Feed My Fishy

Feed My Fishy is an IoT project that allows a person to remotely access their fish feeder,
and never worry about a hungry fishy again.


How it works

What do we have here?

Feed My Fishy is a servo-motor driven device that is triggered by a POST request that controls a function delivered by the Particle cloud through the Particle Photon.
DISCLAIMER : This video is a boomerang. The device only functions once at the click of a web-enabled button.

What does it use?

  • Cardboard pieces to make the prototype
  • The Particle Photon
  • Servo-Motor : In this case - The Futaba S3003
  • A fish-bowl + fish + some fish food + a power source (3.7 V Lithium Polymer Battery) - Not Shown In This Image

The Device

The device must be assembled in a way that the food is at a higher level and in a container that can drop a teaspoon of fish-food when the lever moves from 0°-90° degrees and back.

While at 0 degrees, the servo arm has a stick and a small piece of cardboard that is blocking the container's opening.

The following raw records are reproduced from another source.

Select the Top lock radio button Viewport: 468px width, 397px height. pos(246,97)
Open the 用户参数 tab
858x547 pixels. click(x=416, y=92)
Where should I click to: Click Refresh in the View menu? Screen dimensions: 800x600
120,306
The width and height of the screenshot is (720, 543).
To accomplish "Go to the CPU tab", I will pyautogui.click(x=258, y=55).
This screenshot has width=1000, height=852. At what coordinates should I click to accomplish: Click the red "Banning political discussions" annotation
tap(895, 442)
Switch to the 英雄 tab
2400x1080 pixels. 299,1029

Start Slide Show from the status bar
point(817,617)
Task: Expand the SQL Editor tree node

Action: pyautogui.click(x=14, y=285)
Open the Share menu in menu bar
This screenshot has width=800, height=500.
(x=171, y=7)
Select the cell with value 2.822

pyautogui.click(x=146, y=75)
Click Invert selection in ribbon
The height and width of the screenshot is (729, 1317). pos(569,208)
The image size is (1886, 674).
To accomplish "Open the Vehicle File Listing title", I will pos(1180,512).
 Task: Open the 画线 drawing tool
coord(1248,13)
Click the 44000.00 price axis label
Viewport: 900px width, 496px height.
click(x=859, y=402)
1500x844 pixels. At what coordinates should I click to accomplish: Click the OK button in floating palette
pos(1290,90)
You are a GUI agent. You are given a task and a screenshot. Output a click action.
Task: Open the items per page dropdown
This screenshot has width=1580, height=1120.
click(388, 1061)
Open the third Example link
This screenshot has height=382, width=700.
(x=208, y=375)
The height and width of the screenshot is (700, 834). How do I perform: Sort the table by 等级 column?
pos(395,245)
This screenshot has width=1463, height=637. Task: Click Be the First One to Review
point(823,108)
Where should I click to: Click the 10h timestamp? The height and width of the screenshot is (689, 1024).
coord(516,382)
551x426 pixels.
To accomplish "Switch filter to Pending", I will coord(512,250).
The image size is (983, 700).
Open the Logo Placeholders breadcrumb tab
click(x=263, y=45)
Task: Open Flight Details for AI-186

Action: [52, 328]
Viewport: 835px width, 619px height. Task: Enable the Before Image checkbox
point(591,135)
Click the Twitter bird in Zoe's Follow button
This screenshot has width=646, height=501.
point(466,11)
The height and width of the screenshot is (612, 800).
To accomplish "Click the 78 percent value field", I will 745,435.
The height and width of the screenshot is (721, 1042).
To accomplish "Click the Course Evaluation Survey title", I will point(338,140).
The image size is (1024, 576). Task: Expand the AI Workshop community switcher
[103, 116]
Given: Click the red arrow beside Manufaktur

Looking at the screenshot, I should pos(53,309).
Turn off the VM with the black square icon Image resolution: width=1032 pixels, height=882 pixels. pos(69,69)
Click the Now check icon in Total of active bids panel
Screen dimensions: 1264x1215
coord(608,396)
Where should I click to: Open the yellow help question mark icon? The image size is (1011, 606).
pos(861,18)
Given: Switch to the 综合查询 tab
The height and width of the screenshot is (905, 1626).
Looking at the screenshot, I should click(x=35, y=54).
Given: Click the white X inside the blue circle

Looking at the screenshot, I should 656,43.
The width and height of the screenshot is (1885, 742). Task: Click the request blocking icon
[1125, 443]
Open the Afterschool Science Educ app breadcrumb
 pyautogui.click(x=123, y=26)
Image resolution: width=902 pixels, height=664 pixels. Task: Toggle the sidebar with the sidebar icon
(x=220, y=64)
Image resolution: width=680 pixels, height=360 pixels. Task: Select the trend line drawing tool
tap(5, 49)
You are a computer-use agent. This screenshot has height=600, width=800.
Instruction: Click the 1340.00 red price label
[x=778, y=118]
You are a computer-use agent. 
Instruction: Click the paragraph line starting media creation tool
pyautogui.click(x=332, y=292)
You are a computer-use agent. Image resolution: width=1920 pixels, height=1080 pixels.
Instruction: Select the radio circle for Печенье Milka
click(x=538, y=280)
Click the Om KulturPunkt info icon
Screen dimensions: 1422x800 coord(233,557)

The servo-lever will only commence movement upon calling the function from the Particle cloud.

The brain behind the application - The Particle Photon

This project could even be successful with the use of an arduino connected to the computer or with a WiFi shield. However, the ease and simplicity of the Particle Photon is what made it a complete success.

The Photon is a WiFi developement kit that based on Cypress's WICED architecture, combines a powerful STM32 ARM Cortex M3 microcontroller and a Cypress Wi-Fi chip.

Wait. What controls it exactly?

A simple webpage.

A simple HTML document that uses the power of HTML5's form : action property can trigger the cloud to communicate to the photon that it has to run a certain function that has already been fed to it.

During this project the Photon had been rechristened 'Alexander' for the sanity of his master - The Blue Betta - 'Theodore'.

Voila!

So here we have it. Just a web-controlled fish feeder. No biggie.
DISCLAIMER : This video is a boomerang. The device only functions once at the click of a web-enabled button.